I realized then that I was becoming a mother figure to him in the small ways he lacked, just as he was becoming my anchor in the storm. I wanted to protect him from the world that only saw his father’s bank account or his “Management” status.
“Item six,” he whispered, checking it off an invisible list in the air.
“Check,” I whispered back, my heart full to the point of aching.
The Shadow in the Results
We were a family of our own making. But as Marcus started to pack up the crystal and the reality of the hospital started to creep back in, I felt a cold chill.
Earlier that day, before the gala, I had seen Dr. Aris in the hallway. He hadn’t seen me. He was talking to my mom, and the look on his face wasn’t the one he used for “good news.” He had been shaking his head, looking at my latest scans.
The “New Treatment”—the one Mom was pinning all her hope on—wasn’t doing what it was supposed to. My body wasn’t fighting back. It was just... enduring.
I looked at Liam, who was laughing at something Gus said. He was terminal, and I was supposed to be the one who got better. But as I felt the familiar, dull ache in my chest that no amount of lobster bisque could fix, I realized that we might be on the same timeline after all.

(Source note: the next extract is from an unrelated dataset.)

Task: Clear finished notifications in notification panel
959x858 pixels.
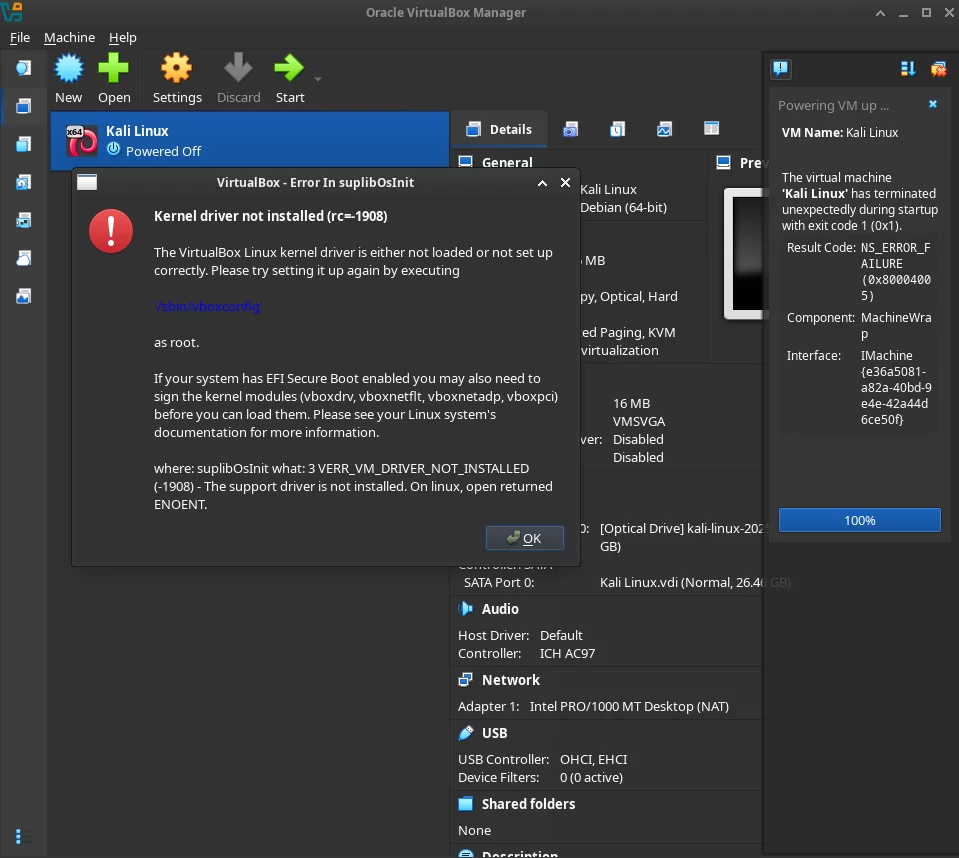Action: [x=938, y=69]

And strangely, that didn’t make me sad. It made me desperate.
If my body wasn’t going to give me the years I wanted, I was going to have to cram a lifetime into the weeks I had left. 100 chapters might not be enough, but I was going to write every single one of them with him.
“You okay, Lane?” Liam asked, noticed my sudden silence.
“I’m perfect,” I said, and for that one night, under the basement stars of the solarium, I actually meant it.